Cagle v. State

6 S.W.3d 801 | Ark. Ct. App. | 1999

Lead Opinion

John Mauzy Pittman, Judge.

The appellant in this criminal case was charged with first-degree murder in connection with the death of Chis Odom. Although questions relating to appellant’s intent and state of mind were sharply disputed at his jury trial, there was no serious dispute concerning the events that transpired. There was evidence that appellant was romantically involved with Karen Castleberry, and that Ms. Castleberry had previously dated the victim. The appellant, Ms. Castleberry, and another friend went to a tavern on October 3, 1997. The victim was present at the tavern. Appellant played pool, and afterwards asked the victim to discuss something with him in the alley. After they grappled for a short time, appellant shot the victim twice. Appellant, Ms. Castleberry, and their friend left hastily in Ms. Castle-berry’s auto. Shortly afterward the auto was stopped by a policewoman. Appellant leapt out of the auto before it had fully stopped and fled. Ms. Castleberry and the other friend were taken into custody. They gave statements implicating appellant, who was apprehended soon afterward. At trial, appellant admitted shooting the victim, but testified that he was being choked by the victim and shot him in self-defense because he feared for his life. Appellant was convicted of first-degree murder and sentenced to forty years’ imprisonment. From that decision, comes this appeal.

For reversal, appellant contends that the trial court erred in denying his request for a mistrial on the grounds that the prosecution improperly commented on his right to remain silent. Appellant also contends that the trial court erred in failing to prevent spectators at the trial from wearing buttons bearing the photograph of the victim, and in refusing to admit evidence showing that the victim had methamphetamine in his system at the time of his death. We affirm.

We first consider appellant’s argument that the trial court erred in denying his request for a mistrial on the grounds that the prosecution has improperly commented on his right to remain silent. Although it is true that the prosecution is prohibited from commenting on a defendant’s post-arrest, post-Miranda warning silence, Doyle v.

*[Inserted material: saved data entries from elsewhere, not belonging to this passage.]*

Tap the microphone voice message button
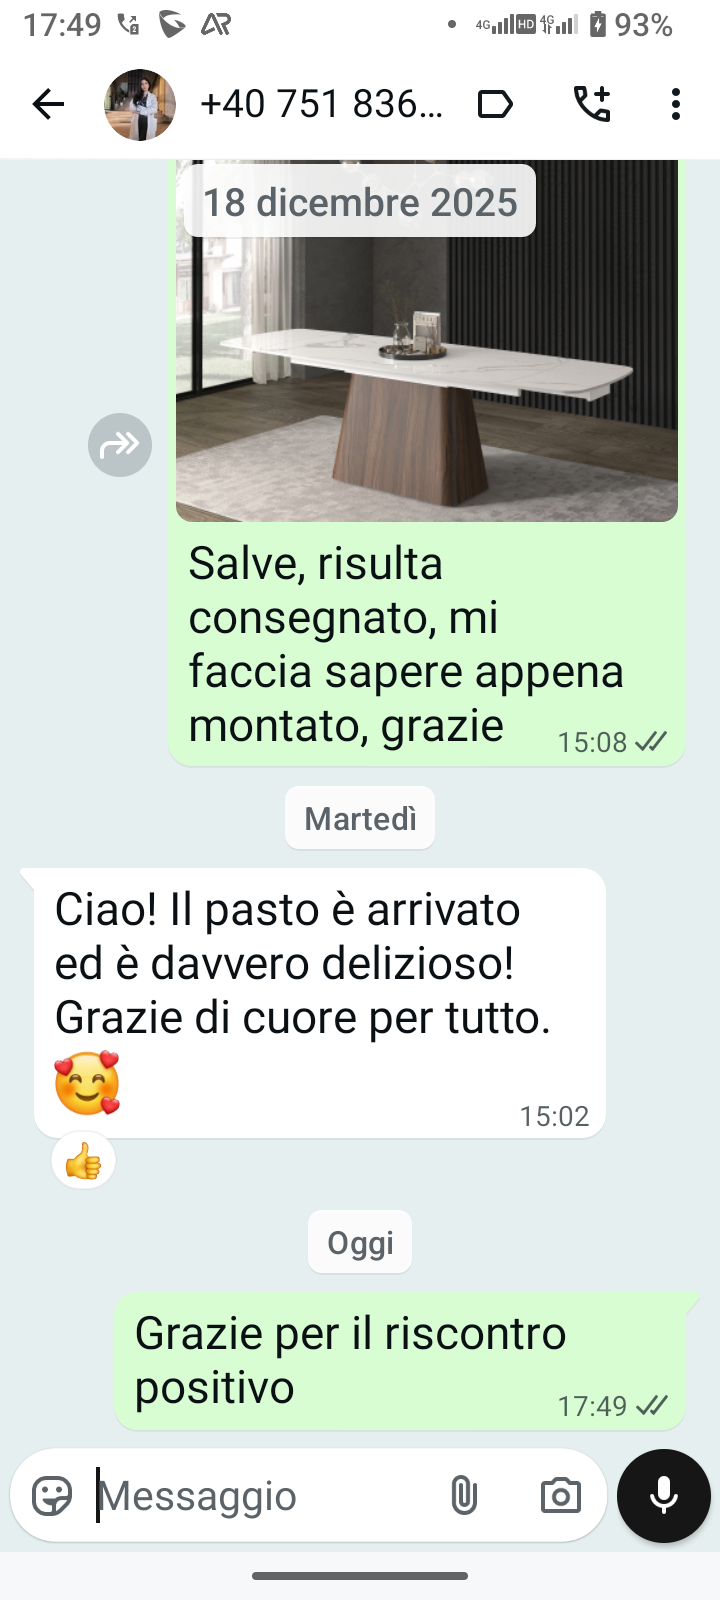Viewport: 720px width, 1600px height. coord(664,1496)
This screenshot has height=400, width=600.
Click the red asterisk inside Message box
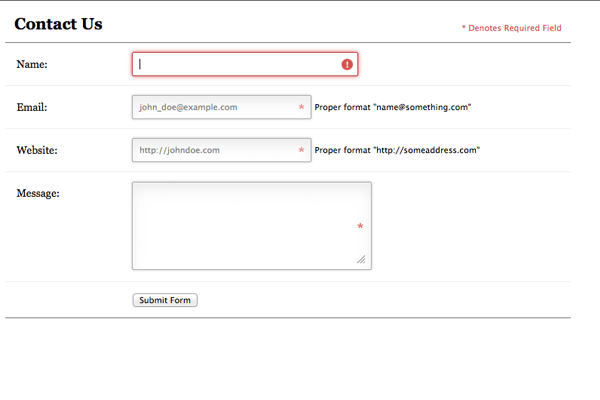pyautogui.click(x=360, y=228)
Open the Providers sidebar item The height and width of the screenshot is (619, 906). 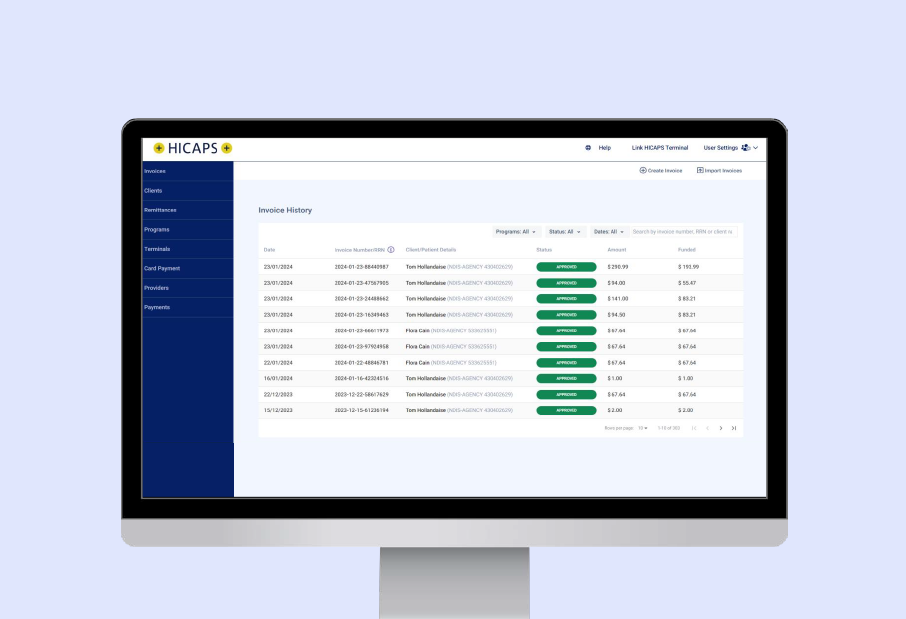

Ohio, 426 U.S. 610 (1976), the prosecutor’s comment in the case at bar was in the context of appellant’s testimony that he shot the victim and fled from police because he was afraid. The prosecutor’s question, “Did it ever cross your mind to stop and tell the police the truth?” was directed specifically to impeaching appellant’s explanation of the reason for his flight — before he was Mirandized — and we think that Doyle therefore does not apply. See Fletcher v. Weir, 455 U.S. 603 (1982). However, even if the prosecutor’s question were capable of being understood as going toward appellant’s post-Miranda silence, we would not agree that a mistrial was mandated. The Arkansas Supreme Court has held that a limiting instruction will suffice to cure a Doyle violation where, as here, the possible prejudice could have been cured by an admonition to the jury. McFarland v. State, 337 Ark. 386, 989 S.W.2d 899 (1999). Similarly, in Wilkins v. State, 324 Ark. 60, 66, 918 S.W.2d 702, 705-706 (1996), the Arkansas Supreme Court said that:

[A] mistrial is a drastic remedy which should be resorted to only when there has been an error so prejudicial that justice cannot be served by continuing the trial or where any possible prejudice cannot be removed by admonishing the jury or some other curative relief. Bullock v. State, 317 Ark. 204, 876 S.W.2d 579 (1994). An admonition is the proper remedy where the assertion of prejudice is highly speculative. Banks v. State, 315 Ark. 666, 869 S.W.2d 700 (1994). Again, the absence of prejudice becomes apparent here in light of the fact that there was neither direct testimony in reference to Wilkins’s silence, nor did Wilkins’s attorney attempt to cure any alleged prejudice with a request for an admonition. This court has held that the failure to request a cautionary instruction or admonition may not inure to the appellant’s benefit on appeal. Stanley v. State, 317 Ark. 32, 875 S.W.2d 493 (1994).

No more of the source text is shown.